'Indelible Impact' — Part I
Karen Falla is a news reporter currently working for Univision, Channel 23 in Dallas, Texas. She covers diverse issues that affect the Hispanic community from immigration to health and education. This project was reported as a project for the 2015 National Health Journalism Fellowship.
Other parts of this series include:
ANCHORS:
It is well known that an unprecedented number of immigrant children arrived in the U.S in 2014, and many of them are here to stay.
Some of them now suffer emotional problems that could mark them for the rest of their lives, as Karen Falla explains in the first part of her special series, “Indelible Impact.”
TITLE: ‘INDELIBLE IMPACT’
UNIDENTIFIED MALE VOICE:
“It was my only way out, to get caught by immigration (authorities).”
REPORTER:
It’s no mystery that, for years, unaccompanied immigrant children, the so-called “children of the border,” have crossed their own countries’ borders, gone through Mexico and stepped into the country they see as an escape from their problems, the United States.
MALE ADULT VOICE:
Where you afraid?
MALE CHILD VOICE:
Yes.
REPORTER:
These minors flee El Salvador, Guatemala and Honduras to avoid the violence that punishes their communities.
SAMUEL, HONDURAN IMMIGRANT
“Sometimes I would be playing outside and they would show up and kill someone, they would get off a car and shoot them dead.”
REPORTER:
They also flee to gain a better financial situation or simply to reunite with parents they have not seen since they were very small.
(UNIDENTIFIED) JUAN CARLOS, HONDURAN IMMIGRANT:
“I was 3 or 4 when she left.”
(UNIDENTIFIED, BLURRED FACE) JENNIFER, CHILD IMMIGRANT FROM EL SALVADOR:
“My mom left me when I was 2 and when I saw her again, it had been 11 years without seeing each other. She was unknown to me, totally unknown.”
REPORTER:
The US southern border registered a significant increase in the number of crossings by unaccompanied minors in Fiscal 2014.
According to Customs and Border Protection statistics, the agency detained 66,115 children and teens. It was then, and facing those unprecedented numbers, President Obama declared we were facing a humanitarian crisis.
CLAY JENKINS, DALLAS COUNTY JUDGE:
"We travelled to McAllen and saw the children from a foot away, spoke to some of the children… it was a sobering and heartbreaking experience because you had children separated into groups by those who had lice, and those who did not.”
REPORTER:
Dallas County Jude Clay Jenkins appealed to local leaders and volunteers to provide shelter to 2,000 children in detention centers, but the stigma had already hit and there was opposition to the plan.

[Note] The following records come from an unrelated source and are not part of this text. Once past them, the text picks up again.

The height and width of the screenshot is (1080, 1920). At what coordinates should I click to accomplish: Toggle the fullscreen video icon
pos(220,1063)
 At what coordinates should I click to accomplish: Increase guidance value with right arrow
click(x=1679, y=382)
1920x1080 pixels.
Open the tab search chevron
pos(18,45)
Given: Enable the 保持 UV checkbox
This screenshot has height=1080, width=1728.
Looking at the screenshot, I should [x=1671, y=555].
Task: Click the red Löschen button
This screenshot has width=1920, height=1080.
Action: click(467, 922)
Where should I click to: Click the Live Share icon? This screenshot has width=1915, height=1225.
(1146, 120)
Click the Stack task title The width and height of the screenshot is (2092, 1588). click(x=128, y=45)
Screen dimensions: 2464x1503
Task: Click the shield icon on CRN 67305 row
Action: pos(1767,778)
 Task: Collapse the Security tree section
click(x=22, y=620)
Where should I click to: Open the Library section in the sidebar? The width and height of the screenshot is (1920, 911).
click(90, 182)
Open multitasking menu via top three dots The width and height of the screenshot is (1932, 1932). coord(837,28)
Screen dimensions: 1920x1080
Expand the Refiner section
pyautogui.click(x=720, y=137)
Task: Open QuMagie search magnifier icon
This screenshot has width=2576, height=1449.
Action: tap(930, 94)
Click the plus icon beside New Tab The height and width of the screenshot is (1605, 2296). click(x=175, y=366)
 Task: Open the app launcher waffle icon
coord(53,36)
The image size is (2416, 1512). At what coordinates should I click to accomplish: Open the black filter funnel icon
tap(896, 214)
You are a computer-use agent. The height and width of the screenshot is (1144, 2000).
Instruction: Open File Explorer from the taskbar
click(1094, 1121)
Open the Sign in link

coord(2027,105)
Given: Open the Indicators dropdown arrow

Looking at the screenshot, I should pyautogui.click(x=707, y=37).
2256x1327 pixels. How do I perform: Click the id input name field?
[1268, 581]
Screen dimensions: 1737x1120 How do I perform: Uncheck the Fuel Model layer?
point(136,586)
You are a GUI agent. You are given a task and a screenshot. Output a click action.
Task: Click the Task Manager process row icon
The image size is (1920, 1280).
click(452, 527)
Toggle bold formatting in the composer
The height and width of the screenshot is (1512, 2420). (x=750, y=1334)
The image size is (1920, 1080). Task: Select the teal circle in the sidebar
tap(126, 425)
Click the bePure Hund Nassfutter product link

(UNIDENTIFIED) RAY MYERS, KAUFMAN COUNTY TEA PARTY PRESIDENT:
"There could be a disease that we have no control over, that we don’t know about… coming from a child who has been infected somewhere, that he or she didn't even know about, and he could be sitting in a classroom in our schools next to our children."
REPORTER:
A year later, nevertheless, the “children of the border” have found resources and reunited with their relatives and, even though many have pending immigration audiences, a great amount has benefitted from the “Justice AmeriCorps” federal program.
JAIME TREVIÑO, IMMIGRATION LAWYER FROM CATHOLIC CHARITIES:
“It's a program that was established by the U.S. government to provide help to those minors who have pending cases in immigration courts. As a result, we have three attorneys and two assistants on top of the rest of the attorneys that currently work at Catholic Charities.”
REPORTER:
But even when the legal status of these children and teens has been partially resolved, there's something in them that seems to have no resolution.
(BLURRED FACE) JENNIFER, CHILD IMMIGRANT FROM EL SALVADOR:
“I feel such a deep pain that my mother was not by my side all that time.”
JUAN CARLOS, HONDURAN IMMIGRANT:
“It's extremely cold, freezing cold, you are not taken outside, you are locked up and you do not see sunlight.“
REPORTER:
The loneliness, the journey North, the confinement and the adjustment to a new reality produce in a psychological trauma that represents a challenge for these children, their families and the community.
In part two of this story, these unaccompanied minors tell us in detail about the traumatic events that have affected them.